После четырех добрых дней путешествия по воде мы приблизились к отлогому берегу неподалеку от начала подъема в Нисходящее ущелье. Сие произошло на десятом часу дня, а, как вы помните, именно в десятом часу наш плот отчалил от островка. Вода предоставила нам покой и безопасность, и я был бы только рад, если бы продолжение путешествия сулило нам столько удовольствия. Однако нас ждали многочисленные опасности. Оставалось укрепить отвагой свои сердца и устремиться к победе. Ведь дома, в Великом Редуте, нас ждало счастье – достойное воздаяние за перенесенные труды.
Мы с Девой долго стояли на плоту, не зная, увидит ли когда-нибудь этот Край хотя бы еще один человек. Мы переглянулись, и Дева срезала на память щепку с одного из бревен.

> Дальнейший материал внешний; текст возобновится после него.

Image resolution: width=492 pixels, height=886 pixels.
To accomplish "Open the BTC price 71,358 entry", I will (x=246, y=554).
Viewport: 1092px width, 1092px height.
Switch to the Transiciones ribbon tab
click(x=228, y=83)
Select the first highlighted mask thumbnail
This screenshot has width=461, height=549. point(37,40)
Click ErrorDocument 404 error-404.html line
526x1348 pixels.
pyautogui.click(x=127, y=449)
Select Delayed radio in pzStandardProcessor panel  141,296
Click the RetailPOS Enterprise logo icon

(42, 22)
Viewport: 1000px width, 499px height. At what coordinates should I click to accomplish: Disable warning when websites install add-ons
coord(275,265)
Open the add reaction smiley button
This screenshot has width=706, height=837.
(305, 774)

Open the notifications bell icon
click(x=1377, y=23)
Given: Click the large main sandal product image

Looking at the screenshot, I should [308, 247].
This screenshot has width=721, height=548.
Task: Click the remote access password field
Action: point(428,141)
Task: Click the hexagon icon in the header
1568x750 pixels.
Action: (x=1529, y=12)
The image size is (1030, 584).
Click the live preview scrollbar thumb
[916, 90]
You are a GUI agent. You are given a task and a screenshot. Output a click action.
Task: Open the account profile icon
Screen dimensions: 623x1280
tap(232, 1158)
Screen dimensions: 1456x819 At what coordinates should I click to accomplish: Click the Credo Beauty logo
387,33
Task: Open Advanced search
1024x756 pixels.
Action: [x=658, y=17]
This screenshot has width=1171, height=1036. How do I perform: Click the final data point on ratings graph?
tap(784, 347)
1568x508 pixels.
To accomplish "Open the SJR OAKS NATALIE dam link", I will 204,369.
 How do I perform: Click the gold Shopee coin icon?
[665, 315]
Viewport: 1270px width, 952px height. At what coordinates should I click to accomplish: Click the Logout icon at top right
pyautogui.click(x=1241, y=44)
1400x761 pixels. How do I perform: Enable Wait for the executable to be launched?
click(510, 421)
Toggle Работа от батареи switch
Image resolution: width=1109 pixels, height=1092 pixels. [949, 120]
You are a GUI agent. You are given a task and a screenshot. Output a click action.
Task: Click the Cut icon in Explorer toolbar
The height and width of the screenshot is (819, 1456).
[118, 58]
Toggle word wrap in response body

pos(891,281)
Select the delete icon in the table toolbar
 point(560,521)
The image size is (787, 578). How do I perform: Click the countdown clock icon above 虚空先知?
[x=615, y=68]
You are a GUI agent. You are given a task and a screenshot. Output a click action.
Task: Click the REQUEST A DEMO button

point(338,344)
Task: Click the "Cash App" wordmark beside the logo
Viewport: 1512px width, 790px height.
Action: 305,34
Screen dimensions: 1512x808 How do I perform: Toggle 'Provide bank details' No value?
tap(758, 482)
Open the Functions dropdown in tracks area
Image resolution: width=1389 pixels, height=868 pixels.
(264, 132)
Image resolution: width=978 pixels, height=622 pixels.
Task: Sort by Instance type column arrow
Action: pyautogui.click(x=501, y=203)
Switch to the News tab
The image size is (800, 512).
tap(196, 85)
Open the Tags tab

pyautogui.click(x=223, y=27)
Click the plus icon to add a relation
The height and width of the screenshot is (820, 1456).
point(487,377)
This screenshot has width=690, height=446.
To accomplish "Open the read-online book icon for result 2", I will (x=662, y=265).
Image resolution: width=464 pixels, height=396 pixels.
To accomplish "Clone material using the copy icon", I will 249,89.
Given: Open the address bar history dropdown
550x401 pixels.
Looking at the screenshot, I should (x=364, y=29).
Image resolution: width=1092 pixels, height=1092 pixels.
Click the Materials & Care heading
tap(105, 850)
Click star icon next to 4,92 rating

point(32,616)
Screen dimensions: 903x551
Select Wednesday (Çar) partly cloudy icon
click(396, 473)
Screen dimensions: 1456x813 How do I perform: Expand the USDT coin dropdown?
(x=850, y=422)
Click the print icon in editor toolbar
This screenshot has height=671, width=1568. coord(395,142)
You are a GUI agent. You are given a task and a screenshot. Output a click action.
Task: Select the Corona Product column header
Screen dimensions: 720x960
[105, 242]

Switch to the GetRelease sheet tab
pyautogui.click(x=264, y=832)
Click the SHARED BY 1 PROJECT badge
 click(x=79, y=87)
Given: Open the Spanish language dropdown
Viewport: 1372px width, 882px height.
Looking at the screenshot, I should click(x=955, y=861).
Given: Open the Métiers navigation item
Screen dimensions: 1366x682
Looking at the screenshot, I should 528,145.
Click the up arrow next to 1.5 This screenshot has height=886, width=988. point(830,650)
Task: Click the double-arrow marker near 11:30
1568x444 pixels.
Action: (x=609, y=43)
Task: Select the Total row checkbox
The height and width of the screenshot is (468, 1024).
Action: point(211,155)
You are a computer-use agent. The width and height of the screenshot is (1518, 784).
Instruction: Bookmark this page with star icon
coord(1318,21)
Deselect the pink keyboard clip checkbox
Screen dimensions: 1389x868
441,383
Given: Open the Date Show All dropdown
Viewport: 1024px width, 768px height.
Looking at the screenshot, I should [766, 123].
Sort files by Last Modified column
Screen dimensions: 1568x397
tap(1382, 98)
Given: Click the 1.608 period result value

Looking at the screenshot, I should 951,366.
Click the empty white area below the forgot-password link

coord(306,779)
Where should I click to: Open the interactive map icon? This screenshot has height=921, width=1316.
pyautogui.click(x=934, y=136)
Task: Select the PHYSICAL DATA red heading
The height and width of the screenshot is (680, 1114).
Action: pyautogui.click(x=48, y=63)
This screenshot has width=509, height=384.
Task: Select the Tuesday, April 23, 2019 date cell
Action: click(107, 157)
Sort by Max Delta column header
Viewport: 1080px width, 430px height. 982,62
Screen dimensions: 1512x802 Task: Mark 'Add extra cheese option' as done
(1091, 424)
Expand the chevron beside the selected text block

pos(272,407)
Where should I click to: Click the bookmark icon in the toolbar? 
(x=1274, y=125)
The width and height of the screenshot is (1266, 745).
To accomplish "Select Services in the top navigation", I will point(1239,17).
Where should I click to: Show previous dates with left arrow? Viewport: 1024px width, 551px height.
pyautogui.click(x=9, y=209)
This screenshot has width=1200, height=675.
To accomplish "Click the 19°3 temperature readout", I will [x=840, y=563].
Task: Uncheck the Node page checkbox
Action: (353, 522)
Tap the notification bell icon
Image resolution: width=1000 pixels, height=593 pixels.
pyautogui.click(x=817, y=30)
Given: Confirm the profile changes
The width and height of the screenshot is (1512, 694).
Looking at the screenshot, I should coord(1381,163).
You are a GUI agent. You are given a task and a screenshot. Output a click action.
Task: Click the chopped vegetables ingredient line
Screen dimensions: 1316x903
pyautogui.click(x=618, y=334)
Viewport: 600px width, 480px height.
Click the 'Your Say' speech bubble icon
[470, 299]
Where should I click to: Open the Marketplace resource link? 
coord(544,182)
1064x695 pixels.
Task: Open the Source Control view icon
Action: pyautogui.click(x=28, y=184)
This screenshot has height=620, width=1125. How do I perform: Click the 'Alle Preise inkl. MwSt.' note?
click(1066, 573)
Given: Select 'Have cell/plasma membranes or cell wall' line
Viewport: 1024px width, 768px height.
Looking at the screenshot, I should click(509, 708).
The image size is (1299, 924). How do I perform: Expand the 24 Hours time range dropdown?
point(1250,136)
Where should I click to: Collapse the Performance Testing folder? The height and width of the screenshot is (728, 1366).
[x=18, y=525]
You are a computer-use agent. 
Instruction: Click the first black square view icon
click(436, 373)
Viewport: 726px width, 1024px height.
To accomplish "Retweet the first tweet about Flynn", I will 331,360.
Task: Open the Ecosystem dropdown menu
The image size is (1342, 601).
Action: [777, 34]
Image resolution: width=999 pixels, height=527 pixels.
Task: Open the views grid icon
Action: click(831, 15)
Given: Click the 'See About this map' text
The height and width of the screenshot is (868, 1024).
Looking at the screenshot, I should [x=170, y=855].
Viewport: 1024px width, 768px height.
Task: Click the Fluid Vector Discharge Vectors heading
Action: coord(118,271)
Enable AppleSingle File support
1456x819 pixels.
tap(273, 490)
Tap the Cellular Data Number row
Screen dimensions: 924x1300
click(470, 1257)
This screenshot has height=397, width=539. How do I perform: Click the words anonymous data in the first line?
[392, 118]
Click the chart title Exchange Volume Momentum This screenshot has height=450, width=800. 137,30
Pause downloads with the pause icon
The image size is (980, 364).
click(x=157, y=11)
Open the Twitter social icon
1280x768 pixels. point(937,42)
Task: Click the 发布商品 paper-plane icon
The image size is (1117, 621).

Потом мы перенесли свое снаряжение на берег, и Дева помогла мне снова надеть панцирь; ранец и кисет вновь оказались за моей спиной, а Дискос в руке; приготовлялась к пути и Дева, узелок ее заметно уменьшился, но нож был в ее руке.
И Дева преклонила колени и поцеловала плот, вновь предаваясь воспоминаниям, снова расставаясь с тем, что до сих пор было частью ее жизни; посочувствуйте и вы ее скорби. Я со всей лаской и нежностью помог Наани подняться на ноги и повел вперед – ей была так необходима моя рука, – к зиявшему чернотой ущелью.
В нескольких милях справа от нас начинался склон невероятно огромной горы, на самом верху которой в чудовищном мраке горели четыре горки поменьше. Вниз от каждой тянулись откосы пепла, выброшенного за целую вечность. Дева долго удивлялась этому; никому из людей не приходилось видеть столь великого чуда.
Поднявшись уже к широкому входу в ущелье, мы немного прошли вперед в темноте, там, где ущелье изгибалось, уходя налево во тьму.
Мы остановились и повернулись к Стране Морей, чтобы попрощаться с полным жизни глубинным краем, навсегда остающимся в вечной ночи. Воистину со скорбью думали мы о том, что последними из Древнего Человечества видим эту страну; кто знает, сумеют ли Горбатые люди как-то измениться в последующие тысячелетия, достигнут ли они высот человеческого духа, который, как мне показалось, уже обитал внутри их. Странно, конечно, что я тогда подумал об этом; какая мне разница, как сложится дальше их жизнь. По-моему, край сей явил нам картину Первобытных Времен для того лишь, чтобы мы могли увидеть древность новыми глазами.
Некоторое время мы молча внимали далекому клокотанию огненных гор и холмов, голосу жизни над этим краем, стоя буквально в нескольких шагах от безмолвного ущелья, уводившего нас к Вечным Загадкам Ночной Земли. Крепко сжимая мою руку, Дева прощалась с красными огнями, озарявшими самую нижнюю и сокровенную область нашего мира, где мы едва не встретились со смертью.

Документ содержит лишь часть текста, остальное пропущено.